Album Reviews
A female Lazarus, a savagely beaten outcast, a lust-driven murderer, a dying drunk: The cast of characters that inhabits Nick Cave's Henry's Dream personifies their creator's dark vision. In the nine years since the breakup of his Australian Goth-thrash outfit the Birthday Party, Cave has developed not only as a lyricist but as a compelling storyteller. His grisly obsessions haven't changed much over the years, but backed by the Bad Seeds, which he formed in 1984, his execution has. Cave the vocalist has gradually transformed from snarling shriekmeister to basso profundo stylist. Meanwhile, former Birthday Party drummer-guitarist-keyboardist Mick Harvey has led the Seeds from skittery minimalism into a richly textured musical setting ideal for Cave's tales of despair, horror, passion and occasionally love.
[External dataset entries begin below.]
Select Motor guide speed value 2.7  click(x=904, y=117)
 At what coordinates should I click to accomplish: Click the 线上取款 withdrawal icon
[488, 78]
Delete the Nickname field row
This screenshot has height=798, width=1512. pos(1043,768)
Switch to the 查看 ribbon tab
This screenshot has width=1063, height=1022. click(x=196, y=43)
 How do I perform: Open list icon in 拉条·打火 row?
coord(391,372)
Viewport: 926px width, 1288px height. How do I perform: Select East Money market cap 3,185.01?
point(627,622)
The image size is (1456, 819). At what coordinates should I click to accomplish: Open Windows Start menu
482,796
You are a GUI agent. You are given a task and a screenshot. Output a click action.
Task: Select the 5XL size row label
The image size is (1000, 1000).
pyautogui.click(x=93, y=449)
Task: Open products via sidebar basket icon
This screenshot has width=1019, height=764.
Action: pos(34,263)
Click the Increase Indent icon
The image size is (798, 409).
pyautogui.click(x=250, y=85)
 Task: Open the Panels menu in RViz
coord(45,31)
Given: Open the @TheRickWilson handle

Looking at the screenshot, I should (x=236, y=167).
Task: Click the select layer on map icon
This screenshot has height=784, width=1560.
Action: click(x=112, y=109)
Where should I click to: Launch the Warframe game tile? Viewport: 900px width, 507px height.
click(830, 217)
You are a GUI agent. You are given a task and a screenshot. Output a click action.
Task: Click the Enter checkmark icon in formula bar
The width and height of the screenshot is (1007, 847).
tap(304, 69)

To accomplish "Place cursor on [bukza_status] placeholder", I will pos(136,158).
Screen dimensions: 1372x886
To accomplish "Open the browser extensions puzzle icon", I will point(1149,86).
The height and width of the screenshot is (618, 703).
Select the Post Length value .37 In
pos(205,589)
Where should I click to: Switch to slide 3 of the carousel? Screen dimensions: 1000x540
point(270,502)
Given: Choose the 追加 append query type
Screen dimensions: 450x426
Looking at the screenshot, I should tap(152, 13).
Henry's Dream, Nick and the Seeds' seventh album, emphasizes melodiousness as much as the Birthday Party pioneered sonic bedlam: Acoustic guitars reign where distorted feedback once pillaged, and violin and cello arrangements add dramatic effect. Working for the first time with an outside producer, David Briggs (of Neil Young's Ragged Glory fame), the Bad Seeds Harvey on guitar and organ, Blixa Bargeld on guitar, Conway Savage on piano, Martyn P. Casey on bass, Thomas Wydler on drums put forth their best playing yet.
Cave varies his vocal delivery to meet the needs of each song. He solemnly intones the hymnlike "Christina the Astonishing," in which the protagonist "was stricken with a seizure" and "sprang up from the coffin/Just after the Agnus Dei." On the fervent "I Had a Dream, Joe," the singer testifies like a camp-revival preacher, and as the scapegoat of a shrew "with an iron fist," he growls the lyrics to "Jack the Ripper." Punctuated with jangling guitars, the Cave-style love song "Straight to You" describes its paramours' world as one in which "Heaven has denied us its kingdom/The saints are drunk and howling at the moon/The chariots of angels are colliding."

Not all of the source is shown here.